José Buiza Guerrero, primer afectado por listeriosis en Castilla y León

«No podía más con el dolor, me dolían los huesos muchísimo»

«No podía más con el dolor, me dolían los huesos muchísimo»

José Buiza Guerrero, sevillano de 57 años y afincado en la localidad segoviana de Ayllón desde hace dos meses, es el primer afectado por listeriosis en Castilla y León

Eva Esteban
EVA ESTEBANValladolid

Está «animado». Ayer a mediodía, por primera vez y después de dos días sin comer «absolutamente nada», pudo dar los primeros sorbos a una sopa. El domingo 18 de agosto comenzó su calvario. 22:03 horas. José Buiza Guerrero, un sevillano de 57 afincado en la localidad segoviana de Ayllón desde hace dos meses, «no podía más con el dolor» y, acompañado por su mujer, decidió acudir a Urgencias del Hospital General de Segovia. No entendía qué le pasaba. «Empecé a ventosear, tenía dolores de cabeza, malestar, cansancio, un dolor de huesos malísimo y me dije: ¿pero esto qué es, qué me pasa?», cuenta «tranquilo y contento» desde la habitación de la cuarta planta en la que permanece ingresado.

El diagnóstico de los médicos fue contundente: listeriosis. La noche anterior, José y su familia habían cenado, «como hacíamos a menudo cuando iba a Sevilla», carne mechada. Precisamente por eso, este sevillano «jamás» pensó que le había tocado. Que estaba infectado. Acababan de llegar de la capital hispalense, hasta donde se desplazó en la madrugada del miércoles para disfrutar de las fiestas de la Asunción. «Todos los años hago lo mismo. Es Sevilla, mi Sevilla, de donde provengo, y me encanta ir a disfrutar de la familia y amigos», sostiene.
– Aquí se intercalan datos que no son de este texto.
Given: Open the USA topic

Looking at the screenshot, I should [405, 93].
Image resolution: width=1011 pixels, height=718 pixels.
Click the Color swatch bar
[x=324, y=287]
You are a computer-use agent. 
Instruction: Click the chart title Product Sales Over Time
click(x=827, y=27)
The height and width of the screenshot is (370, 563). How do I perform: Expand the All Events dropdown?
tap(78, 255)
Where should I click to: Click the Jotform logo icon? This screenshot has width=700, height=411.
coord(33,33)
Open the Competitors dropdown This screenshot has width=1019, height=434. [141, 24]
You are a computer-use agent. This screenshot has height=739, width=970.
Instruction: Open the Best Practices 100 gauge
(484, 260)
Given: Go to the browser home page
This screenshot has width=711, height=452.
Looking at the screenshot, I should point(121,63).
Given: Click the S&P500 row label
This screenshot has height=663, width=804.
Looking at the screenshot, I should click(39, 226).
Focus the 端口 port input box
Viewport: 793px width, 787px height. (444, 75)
José se desplazó a Segovia hace cuatro años en busca de una oportunidad laboral. En apenas unas semanas la encontró en Riaza. «La verdad es que es un sitio fantástico, me adapté bien, pero hace dos meses surgió la oportunidad en Ayllón y estoy feliz ahí», indica. Llegó solo. Dejó a su mujer y a sus dos hijos en Sevilla. Ellos «tenían allí su vida» y este chapista y pintor de coches contribuiría desde la distancia. De vez en cuando, «cuando puede y le parece bien», su esposa acude a visitarle durante «una o dos semanas». Según le han «dicho los doctores», hoy le darán el alta médica.